If I didn’t shake him off me, I’d be going to the Slam, or worse.

My heartbeat sped up as I discreetly jogged my free arm, dislodging my stinger from my bicep holster so that the small, heavy weapon slid down my sleeve and into my palm.

Desperate times call for desperate measures. Sorry, buddy.

I blinked up at him with feigned confusion, and at the same time I placed the stinger to his shoulder and pulled the trigger.

The petite device delivered a paralyzing shock of electricity with a low hum.

“Fuck!” He let me go, grabbing his numbed arm, his eyes blazing with pain and anger.

I vaulted over the railing of the bridge, teetering on the edge of the deep abyss between the colossal mega-scrapers. Skybridges spanned the space beneath me like the rungs of a ladder built by a drunken giant.

Perfect. This shouldn’t be hard.

A grin lifted my lips as I flung myself into the empty air, pulling my diveboard from its holster with a controlled flick of my wrist. I ignored the shouts that rang out behind me as I plunged, embracing the familiar rush of adrenaline as the world fell away and the wind whipped past my ears.

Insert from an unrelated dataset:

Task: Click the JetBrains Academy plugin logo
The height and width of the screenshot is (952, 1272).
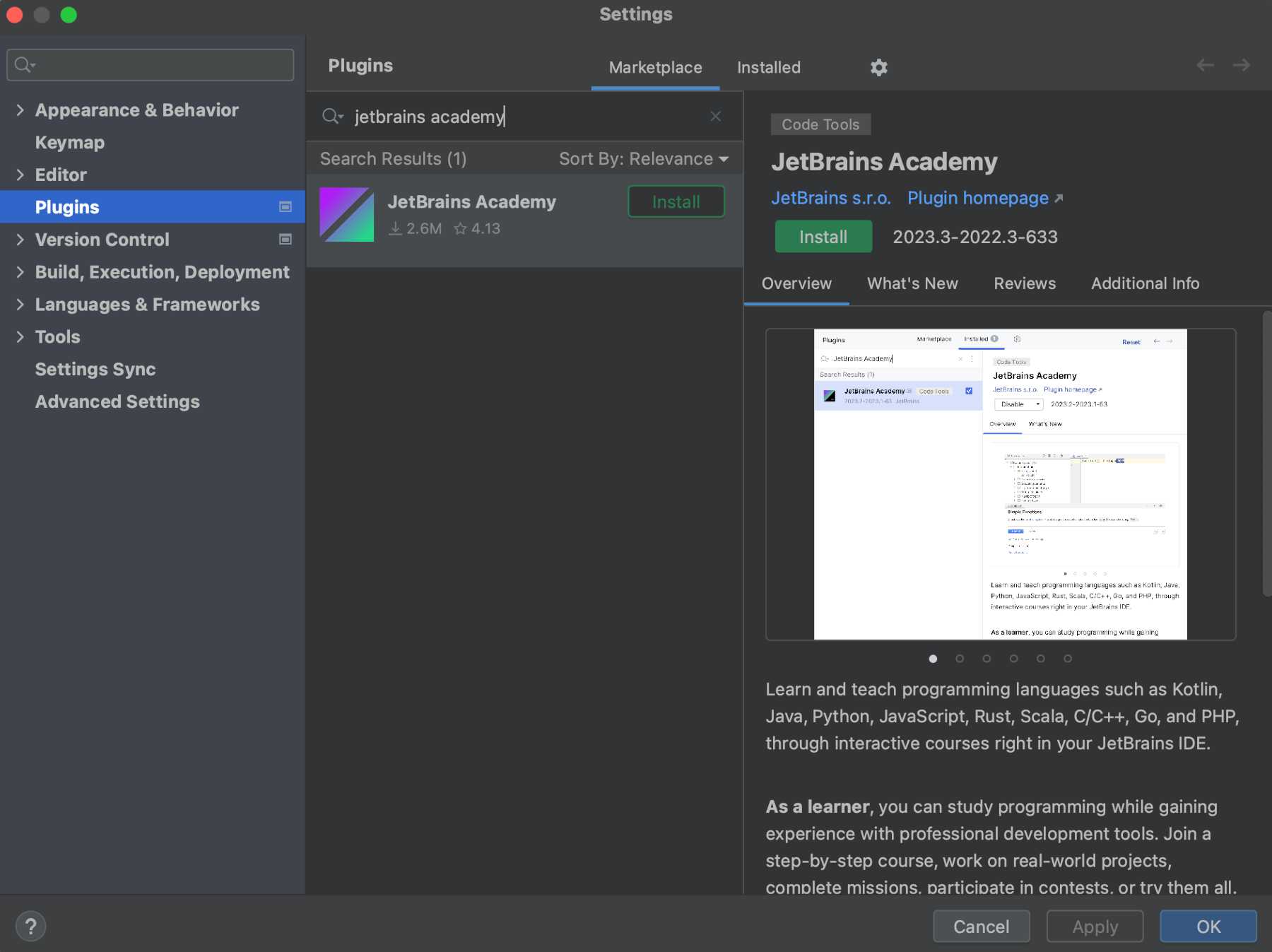Action: click(346, 214)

With a practiced move, I settled the board beneath me, sliding my heels into fitted grooves. The soles of my dive-boots activated the device, triggering a system of magnets and latches that attached me securely to its surface. Glider wings telescoped out from the oval, expanding the board to four feet in length. They snicked out in near-instant succession from the front and back — like blades, smooth as silk.

Fully extended, the diveboard vaguely resembled a cross between the surfboards and skateboards of Old Earth, but with thrusters rather than wheels. It was light and highly maneuverable, cinching in the middle to form two long, thin, aerodynamic leaves that gleamed in the light. For all of its delicacy, the board could weather almost anything; something I knew from personal experience.

It caught the wind with a satisfying jolt, thrusters firing to stabilize my descent. A twist of my body at the waist brought my legs and board under me, and my free-fall slowed to a stop.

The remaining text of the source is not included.